Rodrigues A D, Mulford D J, Lee R D, Surber B W, Kukulka M J, Ferrero J L, Thomas S B, Shet M S, Estabrook R W
Department 46V, Abbott Laboratories, Abbott Park, IL 60064, USA.
Drug Metab Dispos. 1995 Jul;23(7):765-75.
The metabolism of terfenadine was studied with a cDNA-expressed/purified recombinant fusion protein containing human liver microsomal cytochrome P4503A4 (CYP3A4) linked to rat NADPH-P450 reductase (rF450[mHum3A4/mRatOR]L1) and was compared with that observed in the presence of human liver microsomes and precision-cut human liver tissue slices. In all three cases, [3H]terfenadine was metabolized to at least three major metabolites. LC/MS (electrospray) analysis confirmed that these metabolites were alpha, alpha-diphenyl-4-piperidinomethanol (M5), t-butyl hydroxy terfenadine (M4), and t-butyl carboxy terfenadine (M3), although the level of M5 detected in the presence of fusion protein was greater than that found with microsomes or tissue slices. Two additional metabolites, M1 (microsomes and tissue slices) and M2 (fusion protein), were also detected, but remain uncharacterized. Consumption of parent drug (microsomes: KM = 9.58 +/- 2.79 microM, Vmax = 801 +/- 78.3 pmol/min/nmol CYP; fusion protein: KM = 14.1 +/- 1.13 microM, Vmax = 1670 +/- 170 pmol/min/nmol CYP) and t-butyl hydroxylation to M4 (microsomes: KM = 12.9 +/-3.74 microM, Vmax = 643 +/- 62.5 pmol/min/nmol CYP, ; fusion protein: KM = 30.0 +/- 2.55 microM, Vmax = 1050 +/- 141 pmol/min/nmol CYP) obeyed Michaelis-Menten kinetics over the terfenadine concentration range of 1-200 microM. Ketoconazole, a well-documented CYP3A inhibitor, effectively inhibited terfenadine metabolism in all three models. The conversion of M4 to M3, studied with human liver microsomes and fusion protein, was NADPH-dependent and inhibited by ketoconazole. It is concluded that cDNA-expressed CYP3A4, in the form of a NADPH-P450 reductase-linked fusion protein, may also serve as a model for studying the metabolism of terfenadine in vitro and many other drugs.

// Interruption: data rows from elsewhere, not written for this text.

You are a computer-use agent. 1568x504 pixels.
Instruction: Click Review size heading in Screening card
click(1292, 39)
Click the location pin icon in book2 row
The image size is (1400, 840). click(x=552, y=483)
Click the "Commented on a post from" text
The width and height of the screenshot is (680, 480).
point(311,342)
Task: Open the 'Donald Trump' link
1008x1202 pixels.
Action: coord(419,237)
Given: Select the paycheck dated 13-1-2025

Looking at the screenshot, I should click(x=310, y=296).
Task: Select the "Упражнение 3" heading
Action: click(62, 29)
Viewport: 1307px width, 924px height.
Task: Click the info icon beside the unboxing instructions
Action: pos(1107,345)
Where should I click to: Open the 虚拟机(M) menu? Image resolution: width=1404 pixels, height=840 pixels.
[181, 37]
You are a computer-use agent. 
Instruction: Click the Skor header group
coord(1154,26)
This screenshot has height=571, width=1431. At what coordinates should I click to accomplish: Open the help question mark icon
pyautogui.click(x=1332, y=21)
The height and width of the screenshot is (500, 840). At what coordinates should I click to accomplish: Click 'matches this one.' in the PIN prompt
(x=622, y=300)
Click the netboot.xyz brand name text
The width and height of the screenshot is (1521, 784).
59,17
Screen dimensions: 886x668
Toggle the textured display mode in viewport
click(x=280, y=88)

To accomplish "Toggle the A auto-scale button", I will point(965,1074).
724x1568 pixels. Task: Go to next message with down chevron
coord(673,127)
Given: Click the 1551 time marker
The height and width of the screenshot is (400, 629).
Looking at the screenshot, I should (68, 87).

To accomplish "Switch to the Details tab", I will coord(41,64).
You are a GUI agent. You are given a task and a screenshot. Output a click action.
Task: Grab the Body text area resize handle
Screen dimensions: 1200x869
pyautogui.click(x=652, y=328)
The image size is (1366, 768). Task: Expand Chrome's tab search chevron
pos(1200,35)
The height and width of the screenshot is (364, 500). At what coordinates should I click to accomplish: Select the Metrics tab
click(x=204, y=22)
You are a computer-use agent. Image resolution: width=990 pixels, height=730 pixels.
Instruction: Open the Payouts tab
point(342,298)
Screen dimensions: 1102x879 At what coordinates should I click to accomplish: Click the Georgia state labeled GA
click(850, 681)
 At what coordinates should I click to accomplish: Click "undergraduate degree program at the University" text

用一种含有与大鼠NADPH - P450还原酶相连的人肝微粒体细胞色素P4503A4(CYP3A4)的cDNA表达/纯化重组融合蛋白(rF450[mHum3A4/mRatOR]L1)研究了特非那定的代谢,并与在人肝微粒体和精密切割的人肝组织切片存在下观察到的代谢情况进行了比较。在所有这三种情况下,[3H]特非那定都代谢为至少三种主要代谢物。液相色谱/质谱(电喷雾)分析证实,这些代谢物是α,α - 二苯基 - 4 - 哌啶甲醇(M5)、叔丁基羟基特非那定(M4)和叔丁基羧基特非那定(M3),尽管在融合蛋白存在下检测到的M5水平高于在微粒体或组织切片中发现的水平。还检测到另外两种代谢物,M1(微粒体和组织切片)和M2(融合蛋白),但仍未鉴定。母体药物的消耗(微粒体:KM = 9.58±2.79 microM,Vmax = 801±78.3 pmol/min/nmol CYP;融合蛋白:KM = 14.1±1.13 microM,Vmax = 1670±170 pmol/min/nmol CYP)以及向M4的叔丁基羟基化(微粒体:KM = 12.9±3.74 microM,Vmax = 643±62.5 pmol/min/nmol CYP;融合蛋白:KM = 30.0±2.55 microM,Vmax = 1050±141 pmol/min/nmol CYP)在1 - 200 microM的特非那定浓度范围内符合米氏动力学。酮康唑是一种有充分文献记载的CYP3A抑制剂,在所有三种模型中均有效抑制特非那定的代谢。用人肝微粒体和融合蛋白研究的M4向M3的转化是NADPH依赖性的,并受酮康唑抑制。结论是,以NADPH - P450还原酶连接的融合蛋白形式的cDNA表达的CYP3A4也可作为体外研究特非那定和许多其他药物代谢的模型。